Initial values to parametrize dal cryptographic primitives. It used to build a value of type t

type t

Encapsulates parameters required to use the cryptographic primitives exported by this module. A value of type t contains both initial parameters and computed values depending on it.

Because of the shell/protocol separation, cryptographic primitives need to be splitted. An interface, called the Verifier aims to be provided for the economic protocol. The other interface, called the Builder is for the shell.

A Verifier, as hinted by the name, mainly needs to check proofs:

1. A proof that a commitment is valid

2. A proof that a page is valid

A technicality is that the economic protocol is able to configure those cryptographic primitives via several constants. Also, an SRS (aka trusted setup) is required.

It is the responsibility of the shell and the protocol to ensure that both the Verifier and the Builder are instantiated with the same parameters and use the same trusted setup.

type commitment
type commitment_proof
type page_proof
include Cryptobox_intf.VERIFIER with type t := t and type parameters := parameters and type commitment := commitment and type commitment_proof := commitment_proof and type page_proof := page_proof
val parameters_encoding : parameters Data_encoding.t

An encoding for values of type parameters.

val make : parameters -> (t, [> `Fail of string ]) result

make precomputes the set of values needed by the cryptographic primitives defined in this module and stores them in a value of type t

val parameters : t -> parameters

parameters t returns the parameters given when t was initialised with the function make

val verify_commitment : t -> commitment -> commitment_proof -> bool

verify_commitment t commitment proof checks whether commitment is valid. In particular, it checks that the size of the data committed via commitment does not exceed t.slot_size. The verification time is constant.
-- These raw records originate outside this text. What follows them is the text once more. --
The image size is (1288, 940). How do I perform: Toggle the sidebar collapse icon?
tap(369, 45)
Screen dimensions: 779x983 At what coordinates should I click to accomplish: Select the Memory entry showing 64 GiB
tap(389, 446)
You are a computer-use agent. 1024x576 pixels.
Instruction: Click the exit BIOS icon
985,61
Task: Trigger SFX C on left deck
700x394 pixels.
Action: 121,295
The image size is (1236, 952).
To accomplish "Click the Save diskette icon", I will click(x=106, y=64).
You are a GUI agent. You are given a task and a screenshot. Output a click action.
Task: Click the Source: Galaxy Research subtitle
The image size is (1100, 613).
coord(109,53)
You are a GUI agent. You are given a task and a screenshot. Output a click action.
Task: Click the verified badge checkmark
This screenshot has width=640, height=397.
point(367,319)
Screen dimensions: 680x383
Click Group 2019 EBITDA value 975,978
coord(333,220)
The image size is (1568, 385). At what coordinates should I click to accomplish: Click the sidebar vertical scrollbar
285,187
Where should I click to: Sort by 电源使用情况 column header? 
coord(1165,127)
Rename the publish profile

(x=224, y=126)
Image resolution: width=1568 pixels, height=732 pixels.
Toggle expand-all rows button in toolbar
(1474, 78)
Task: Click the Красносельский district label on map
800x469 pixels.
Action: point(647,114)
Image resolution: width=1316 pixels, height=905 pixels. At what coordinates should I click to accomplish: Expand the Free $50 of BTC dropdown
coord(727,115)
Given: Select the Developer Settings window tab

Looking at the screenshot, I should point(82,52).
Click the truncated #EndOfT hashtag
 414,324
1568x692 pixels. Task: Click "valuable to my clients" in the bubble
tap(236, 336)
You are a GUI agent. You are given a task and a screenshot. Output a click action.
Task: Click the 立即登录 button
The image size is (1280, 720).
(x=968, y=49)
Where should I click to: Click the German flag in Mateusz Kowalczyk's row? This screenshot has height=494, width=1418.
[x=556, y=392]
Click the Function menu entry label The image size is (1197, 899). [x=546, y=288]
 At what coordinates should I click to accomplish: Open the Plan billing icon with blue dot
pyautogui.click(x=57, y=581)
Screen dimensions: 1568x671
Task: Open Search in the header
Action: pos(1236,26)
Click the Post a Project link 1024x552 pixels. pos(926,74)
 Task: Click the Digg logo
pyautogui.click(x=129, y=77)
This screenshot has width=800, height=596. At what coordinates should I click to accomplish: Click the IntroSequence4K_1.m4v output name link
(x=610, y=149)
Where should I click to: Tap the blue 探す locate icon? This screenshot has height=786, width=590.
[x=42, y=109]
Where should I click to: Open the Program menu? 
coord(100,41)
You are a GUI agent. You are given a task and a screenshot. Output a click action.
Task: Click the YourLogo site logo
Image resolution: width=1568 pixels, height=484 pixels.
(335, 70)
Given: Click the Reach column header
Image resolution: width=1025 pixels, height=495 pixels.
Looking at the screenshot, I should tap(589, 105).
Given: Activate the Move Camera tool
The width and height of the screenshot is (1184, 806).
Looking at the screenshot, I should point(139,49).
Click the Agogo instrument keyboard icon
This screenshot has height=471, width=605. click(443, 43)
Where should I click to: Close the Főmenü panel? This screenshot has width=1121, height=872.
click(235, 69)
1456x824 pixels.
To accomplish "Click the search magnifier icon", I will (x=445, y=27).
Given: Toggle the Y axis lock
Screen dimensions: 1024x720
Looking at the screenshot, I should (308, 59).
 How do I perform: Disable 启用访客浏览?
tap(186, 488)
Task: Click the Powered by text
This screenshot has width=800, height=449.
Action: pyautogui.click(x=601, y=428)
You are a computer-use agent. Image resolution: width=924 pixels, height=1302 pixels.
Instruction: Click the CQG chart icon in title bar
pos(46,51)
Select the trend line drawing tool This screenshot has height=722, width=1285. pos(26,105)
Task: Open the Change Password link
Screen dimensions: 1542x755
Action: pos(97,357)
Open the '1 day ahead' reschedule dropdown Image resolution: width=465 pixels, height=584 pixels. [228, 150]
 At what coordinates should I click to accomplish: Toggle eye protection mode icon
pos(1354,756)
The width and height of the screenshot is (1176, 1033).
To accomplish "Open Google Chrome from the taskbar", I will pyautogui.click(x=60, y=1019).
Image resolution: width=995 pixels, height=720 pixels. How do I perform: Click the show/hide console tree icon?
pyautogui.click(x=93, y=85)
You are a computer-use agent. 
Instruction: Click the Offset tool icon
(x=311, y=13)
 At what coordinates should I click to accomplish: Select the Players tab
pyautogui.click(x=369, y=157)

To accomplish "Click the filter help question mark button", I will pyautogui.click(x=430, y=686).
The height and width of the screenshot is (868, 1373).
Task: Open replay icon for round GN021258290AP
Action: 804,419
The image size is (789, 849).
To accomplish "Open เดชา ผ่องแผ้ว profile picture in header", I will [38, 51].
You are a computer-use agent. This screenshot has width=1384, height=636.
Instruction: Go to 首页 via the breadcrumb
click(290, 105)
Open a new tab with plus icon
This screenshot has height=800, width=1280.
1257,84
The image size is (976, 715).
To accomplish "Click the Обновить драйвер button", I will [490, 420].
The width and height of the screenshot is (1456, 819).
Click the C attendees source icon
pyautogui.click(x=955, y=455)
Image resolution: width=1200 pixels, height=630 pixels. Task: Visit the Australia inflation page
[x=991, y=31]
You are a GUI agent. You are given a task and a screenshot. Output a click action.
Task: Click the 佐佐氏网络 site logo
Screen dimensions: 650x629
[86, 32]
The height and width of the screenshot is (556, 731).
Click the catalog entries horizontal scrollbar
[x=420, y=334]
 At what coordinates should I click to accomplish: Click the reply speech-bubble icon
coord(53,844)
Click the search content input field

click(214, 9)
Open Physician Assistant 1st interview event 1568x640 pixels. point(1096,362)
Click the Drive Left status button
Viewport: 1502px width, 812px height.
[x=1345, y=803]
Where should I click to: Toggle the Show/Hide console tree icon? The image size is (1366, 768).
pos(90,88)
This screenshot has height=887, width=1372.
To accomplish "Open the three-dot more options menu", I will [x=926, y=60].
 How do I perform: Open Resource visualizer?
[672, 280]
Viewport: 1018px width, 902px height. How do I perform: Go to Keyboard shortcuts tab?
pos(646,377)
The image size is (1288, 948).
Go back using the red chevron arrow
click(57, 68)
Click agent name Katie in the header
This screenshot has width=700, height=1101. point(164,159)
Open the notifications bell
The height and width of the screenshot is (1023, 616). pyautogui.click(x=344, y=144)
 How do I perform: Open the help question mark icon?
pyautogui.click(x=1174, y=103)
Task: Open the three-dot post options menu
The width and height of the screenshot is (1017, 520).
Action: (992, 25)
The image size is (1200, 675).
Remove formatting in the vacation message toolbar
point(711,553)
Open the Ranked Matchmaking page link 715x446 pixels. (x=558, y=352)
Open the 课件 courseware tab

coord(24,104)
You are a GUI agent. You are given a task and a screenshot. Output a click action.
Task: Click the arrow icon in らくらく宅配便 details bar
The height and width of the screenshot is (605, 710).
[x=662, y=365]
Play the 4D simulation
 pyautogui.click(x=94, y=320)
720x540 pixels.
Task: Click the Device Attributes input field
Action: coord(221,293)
Fails if the size of the srs on the group G2 is too small.

type page = bytes

The original slot can be split into a list of pages of fixed size. This size is given by the parameter page_size given to the function make.

val page_proof_encoding : page_proof Data_encoding.t

An encoding for the proof of a page.

val pages_per_slot : parameters -> int

pages_per_slot t returns the number of expected pages per slot.

val verify_page : t -> commitment -> page_index:int -> page -> page_proof -> (bool, [> `Segment_index_out_of_range | `Page_length_mismatch ]) Result.t

verify_page t srs commitment page page_proof returns Ok true if the proof certifies that the slot_page is indeed included in the slot committed with commitment commitment. Returns Ok false otherwise.

Fails if the index of the page is out of range or if the page is not of the expected length page_size given for the initialisation of t.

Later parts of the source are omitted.